Is that not interesting to you?  The light became blinding.  These things Isaiah said because he saw his glory and he spoke of him.  When Isaiah said that, he was speaking of Christ and how He would render judgment on unbelieving Israel.  Good news is verse 42 he say, “Oh, many of the rulers believe.”  Not so good.  Because of the Pharisees they were not confessing Him for fear they’d be put out of the synagogue for they loved the approval of men rather than the approval of God.  Those Pharisees not only were stubborn unbelievers themselves, but they laid that influence on so many others. 

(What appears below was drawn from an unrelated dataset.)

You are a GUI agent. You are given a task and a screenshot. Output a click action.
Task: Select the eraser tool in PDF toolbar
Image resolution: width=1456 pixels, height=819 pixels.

He really turned out the light.  Not long even after this situation in chapter 8, just months, and after the comment in chapter 12, hours, maybe days.  So how do you die in your sins?  Be self-righteous, be worldly, be faithless, be obstinate.  But to do this, you will be required – if you’ve been here – to stumble over the cross and stumble over the resurrection heartlessly trampling under feet the Son of God and counting the blood of the covenant an unholy thing. 

There is another alternative put down in verse 30, “As he spoke these things, many came to believe in Him.  To them He says, ‘If you continue in my word, you’re truly disciples of mine.’”  Can’t tell at the moment, right?  ‘Cause so many fall away.  If you continue you’re a real believer.  Well, there were 120 that were faithful.  It’s a warning message and it’s as serious as serious gets.  Can’t convey how urgent it is for us to hear this and to pass this message on.  I know it’s hard to say to someone, “You will die in your sins,” but that’s exactly what Jesus says.  Now you can trust Him for the results, can’t we?  Do we have to convey to sinners the urgency of this?  It’s not about Jesus fixing your life and making you feel better about yourself and your world you live in.  It’s much more urgent than that.

I don’t know where you are before the Lord.  Many of you I do, of course, but there are some of you here I have no idea what your spiritual situation is.  I just warn you because that’s what I’ve been called to do, to discharge the message as faithfully as I can and leave it to your heart and you will be held responsible for what you do with regard to Jesus Christ.